▶
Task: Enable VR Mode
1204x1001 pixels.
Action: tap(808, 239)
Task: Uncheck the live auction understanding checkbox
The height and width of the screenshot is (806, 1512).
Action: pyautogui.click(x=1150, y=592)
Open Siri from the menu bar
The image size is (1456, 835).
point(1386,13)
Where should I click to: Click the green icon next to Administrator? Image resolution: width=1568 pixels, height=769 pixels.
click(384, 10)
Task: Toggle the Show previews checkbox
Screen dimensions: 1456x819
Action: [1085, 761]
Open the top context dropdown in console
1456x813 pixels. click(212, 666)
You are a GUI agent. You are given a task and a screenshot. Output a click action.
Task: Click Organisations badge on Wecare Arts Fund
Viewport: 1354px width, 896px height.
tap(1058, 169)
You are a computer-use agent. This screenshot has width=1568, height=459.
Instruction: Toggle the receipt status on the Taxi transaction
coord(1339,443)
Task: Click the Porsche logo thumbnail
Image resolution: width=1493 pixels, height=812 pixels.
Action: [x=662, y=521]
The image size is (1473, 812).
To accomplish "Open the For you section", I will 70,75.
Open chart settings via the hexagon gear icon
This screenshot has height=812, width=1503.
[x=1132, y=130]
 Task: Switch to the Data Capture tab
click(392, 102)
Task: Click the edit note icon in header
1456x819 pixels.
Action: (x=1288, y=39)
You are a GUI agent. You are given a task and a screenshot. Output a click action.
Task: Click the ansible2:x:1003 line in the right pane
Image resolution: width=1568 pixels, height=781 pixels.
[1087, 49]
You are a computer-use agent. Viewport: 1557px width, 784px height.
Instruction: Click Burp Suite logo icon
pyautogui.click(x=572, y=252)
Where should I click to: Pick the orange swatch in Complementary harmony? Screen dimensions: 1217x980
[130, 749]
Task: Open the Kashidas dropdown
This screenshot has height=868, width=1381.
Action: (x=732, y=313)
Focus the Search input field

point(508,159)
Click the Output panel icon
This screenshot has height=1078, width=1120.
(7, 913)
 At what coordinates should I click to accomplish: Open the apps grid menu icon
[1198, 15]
◀
Print the listing above from its first line through the line with "Task: Toggle the Show previews checkbox", and stop there.

Task: Enable VR Mode
1204x1001 pixels.
Action: tap(808, 239)
Task: Uncheck the live auction understanding checkbox
The height and width of the screenshot is (806, 1512).
Action: pyautogui.click(x=1150, y=592)
Open Siri from the menu bar
The image size is (1456, 835).
point(1386,13)
Where should I click to: Click the green icon next to Administrator? Image resolution: width=1568 pixels, height=769 pixels.
click(384, 10)
Task: Toggle the Show previews checkbox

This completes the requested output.